Hi Rick,
On occasion I run into situations where my app ends up with more file instances loaded than COM instances; presumably due to some app error which doesn't properly terminate the request. The main pain from this is when using the swap button for updates from the COM page, the EXE cannot be successfully swapped due to the orphaned instance(s). Leaving aside how that happens, when last we spoke you had mentioned some possible changes to the admin COM page that will more gracefully handle orphaned file instances and I was wondering if that was still in your plans.
TIA
Orphaned instances can occur if IIS hard crashes or fails to fire the termination events that the handler keys off to shut down instances. Should be rare but it can happen and it does unfortunately.
The easiest way to do this now is:
- Switch to File Mode
- Unload all Servers
- Switch back to COM
File mode unload physically kills the EXE instances. I don't remember what we talked about but I think what I must have meant 😄 was to allow explicitly killing the EXEs in a separate way.

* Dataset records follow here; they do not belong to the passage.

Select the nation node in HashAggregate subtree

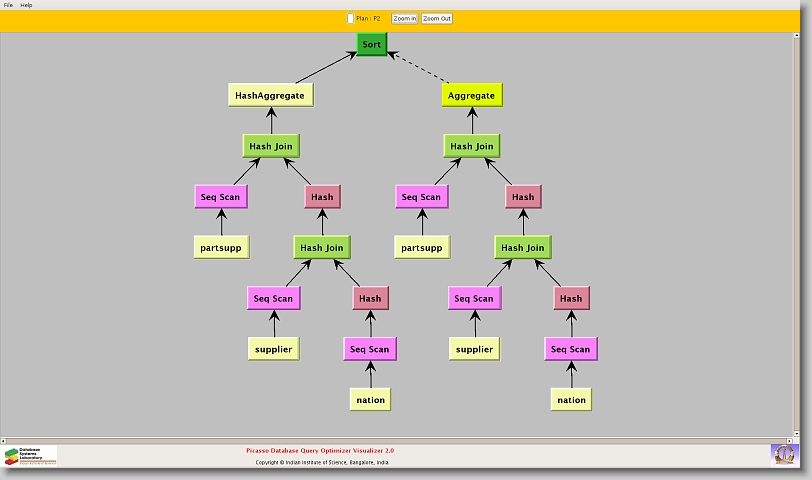tap(370, 399)

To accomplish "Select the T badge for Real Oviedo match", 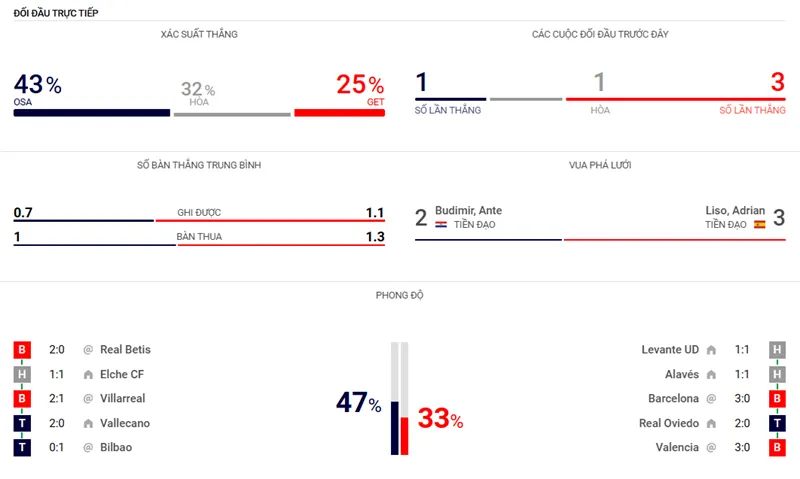I will tap(777, 423).
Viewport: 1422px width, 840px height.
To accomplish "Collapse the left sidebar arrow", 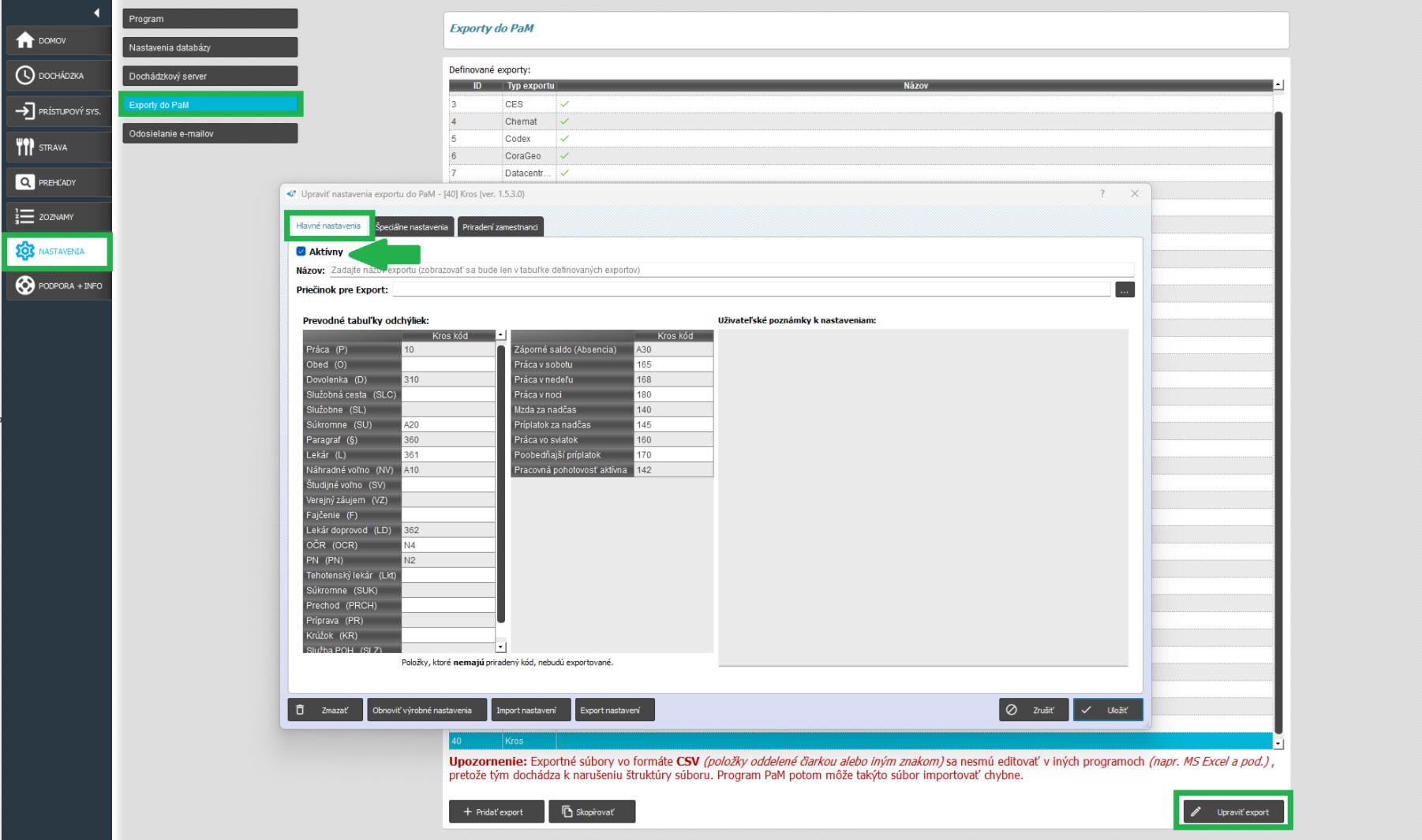I will coord(96,13).
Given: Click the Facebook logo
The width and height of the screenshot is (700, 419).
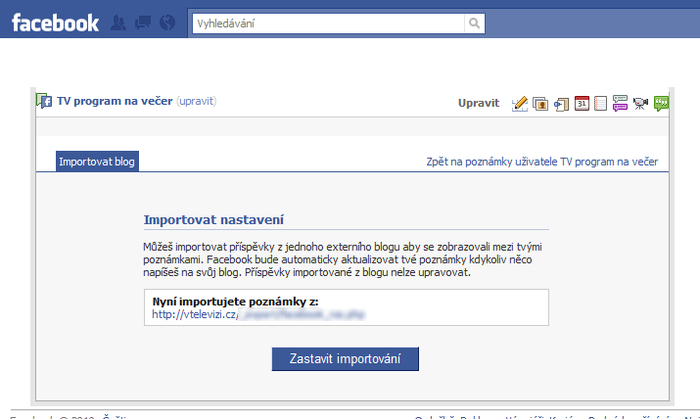Looking at the screenshot, I should (x=55, y=23).
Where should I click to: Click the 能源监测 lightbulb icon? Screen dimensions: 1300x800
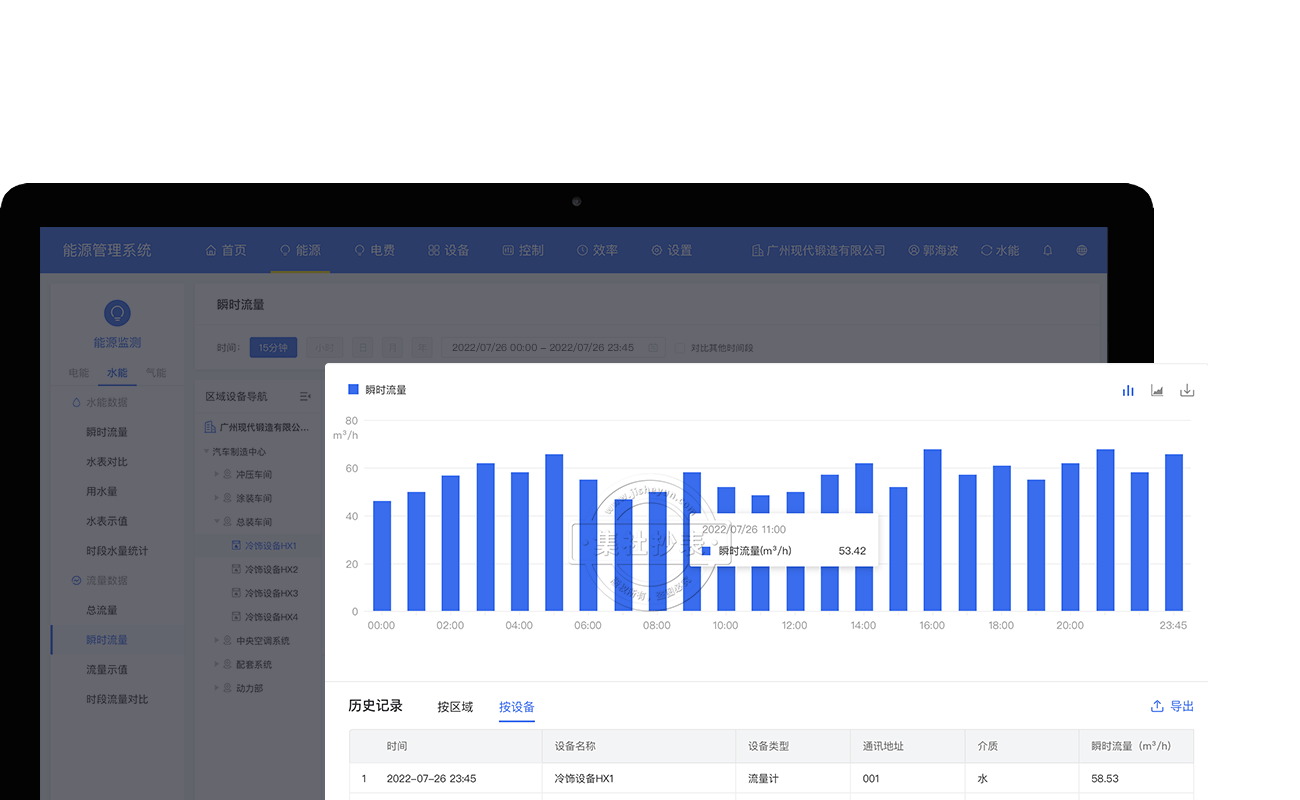117,313
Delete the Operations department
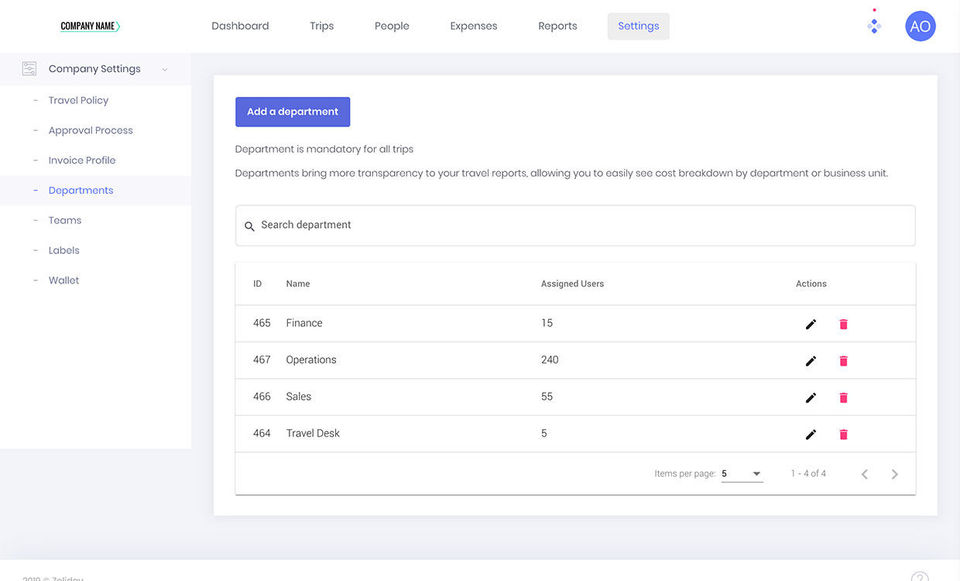Viewport: 960px width, 581px height. click(843, 361)
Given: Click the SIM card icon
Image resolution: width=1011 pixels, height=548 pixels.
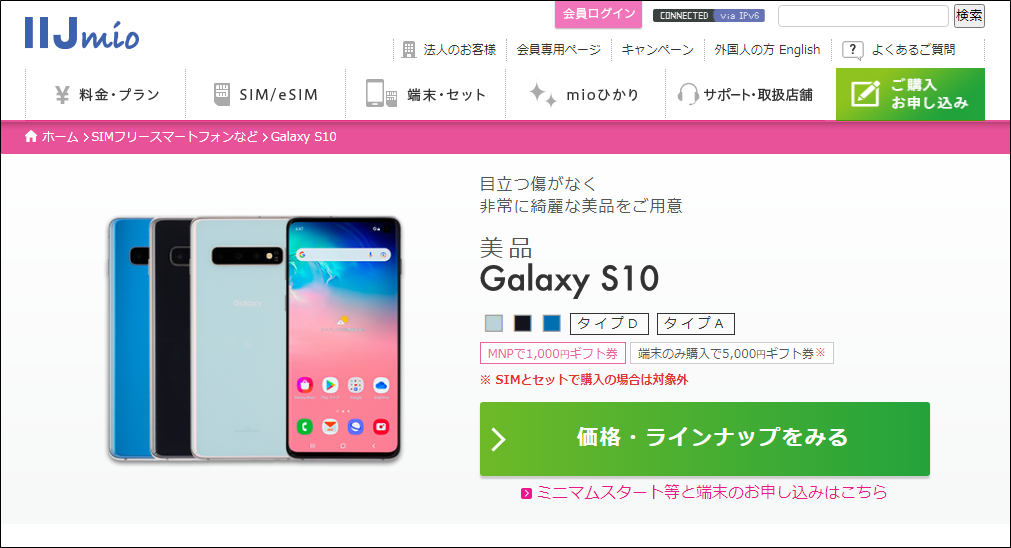Looking at the screenshot, I should [x=222, y=94].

I think that logic is already built into the COM shutdown routine, but I think it's not working quite correctly. An explicit Kill operation would have to be used most likely.
+++ Rick ---
That's exactly what you meant. I just expressed it poorly. 😃
My current theory is this happens when XFRX fails at creating a PDF. This is based on a 0 byte file with a hard lock being left behind. In order to get rid of that file I have to flip over to file mode and kill the instance. It would be great if the COM UI and swap server functionality could include this explicit kill handling. This raises another question; why does the COM UI allow terminating an individual instance but the file UI does not?
It also makes me wonder about how Martina handles exceptions and perhaps there's a way to throw those exceptions back to WWC in a way that allows it to end a request cleanly.
This raises another question; why does the COM UI allow terminating an individual instance but the file UI does not?
Because we know the individual Process IDs in COM, we don't in file mode. COM captures the ProcessId as part of the object creation and stores it. File mode just create processes and we have no idea of which instance is what.
I have to look at the COM shutdown code again but if I remember correctly, the unload functionality first tries to release the COM instance and if that fails then uses a hard kill operation on the process id.
The problem is that the hung instances are usually not the ones that are actively running but are orphaned. So the only way to kill those is kill all processes that share the same EXE name. File mode basically does that for unload, but COM mode does not because in theory we always have an instance and a process id to kill. Unfortunately, shutdown is not always orderly and it can happen that IIS/ApplicationPool don't shut down properly.
So for COM I think we'd need another option to explicitly K-k-kill all servers (as in K-ken is c-coming to k-k-kill me 😄)
+++ Rick ---
Now that I think about another option might be to run through the 'normal' COM shutdown and then at the very end of it get a process list and kill all the remnants just like in file mode.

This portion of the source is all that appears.